Speaking of enjoyment, I’ve been reading “The Caine Mutiny” for the first time, and noticing how Wouk weaves in the obvious leadership styles of the Caine’s captains – and how comparable they are to those in leadership of say, Fortune 500 companies. Styles differ dramatically, and as we all come to learn from working for various managers in that the “by the book,” and “my way,” styles can be equally effective. It all depends on the motivations of the person leading the group.  Willie Keith may not have liked Captain DeVries, but I feel he’s really going to have a full appreciation of him by the time Queeg gets mutinied.

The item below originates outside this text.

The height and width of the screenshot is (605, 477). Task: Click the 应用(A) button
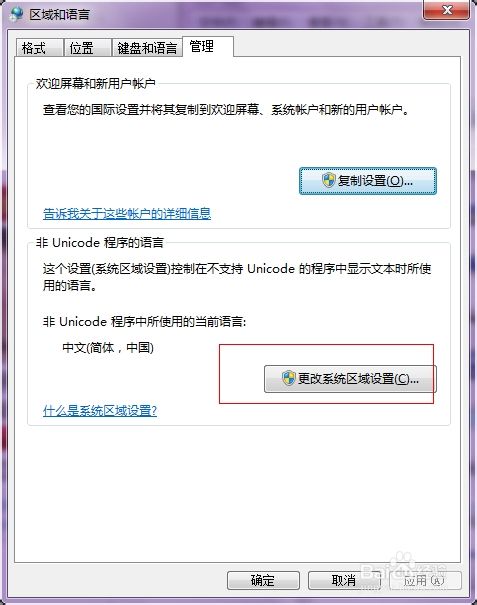tap(425, 580)
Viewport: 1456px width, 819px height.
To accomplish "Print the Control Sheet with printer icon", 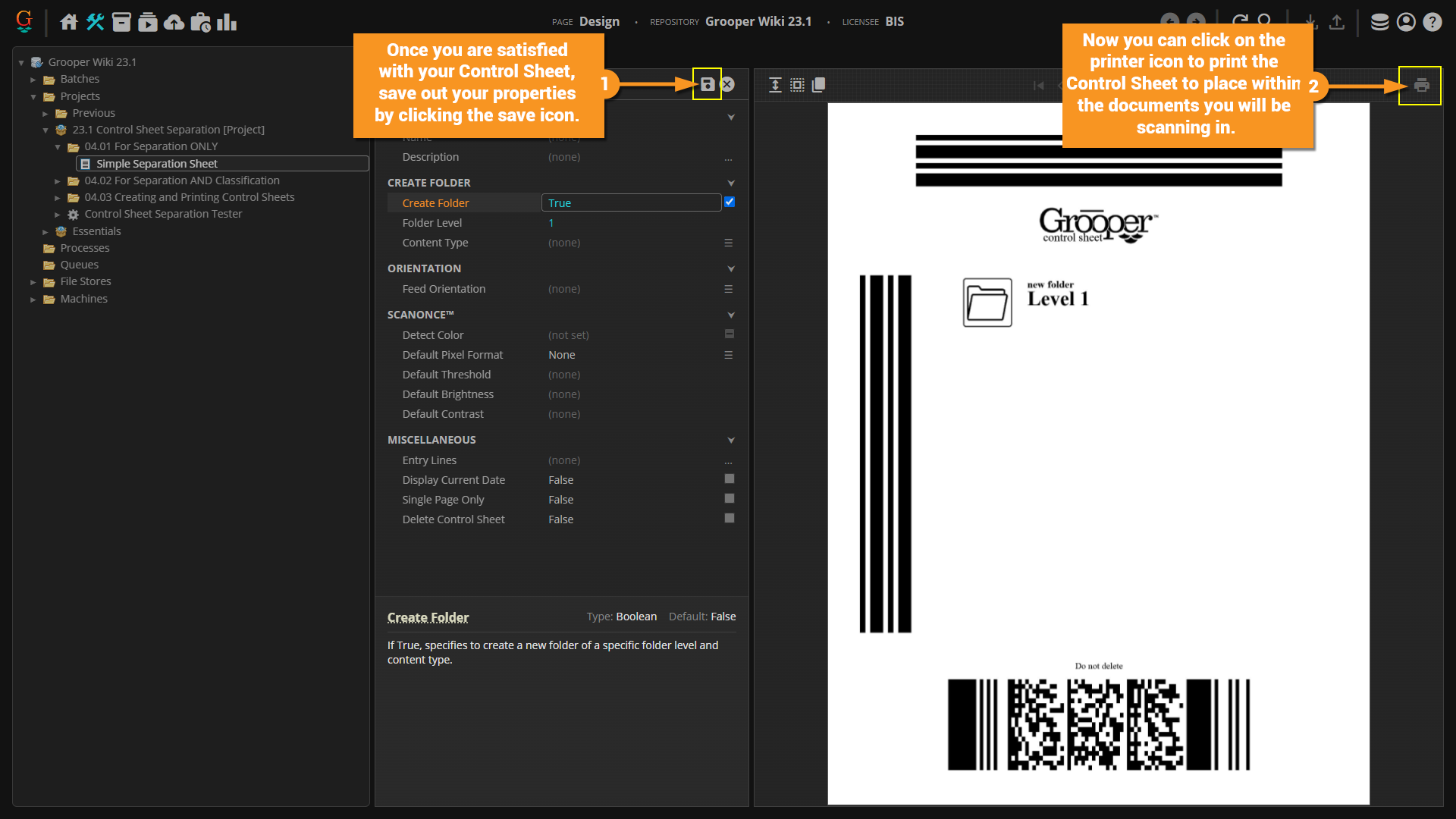I will [x=1421, y=86].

My favorite “style” of manager is the one who knows how to collaborate and seeks collaboration with the entire team. They direct and motivate you to do your own personal best without ever giving an order or ultimatum. These leaders, of course, typically have one thing in common: They have a very solid team of players whom they’ve been blessed with leading!  


I’m fortunate to be on a great team!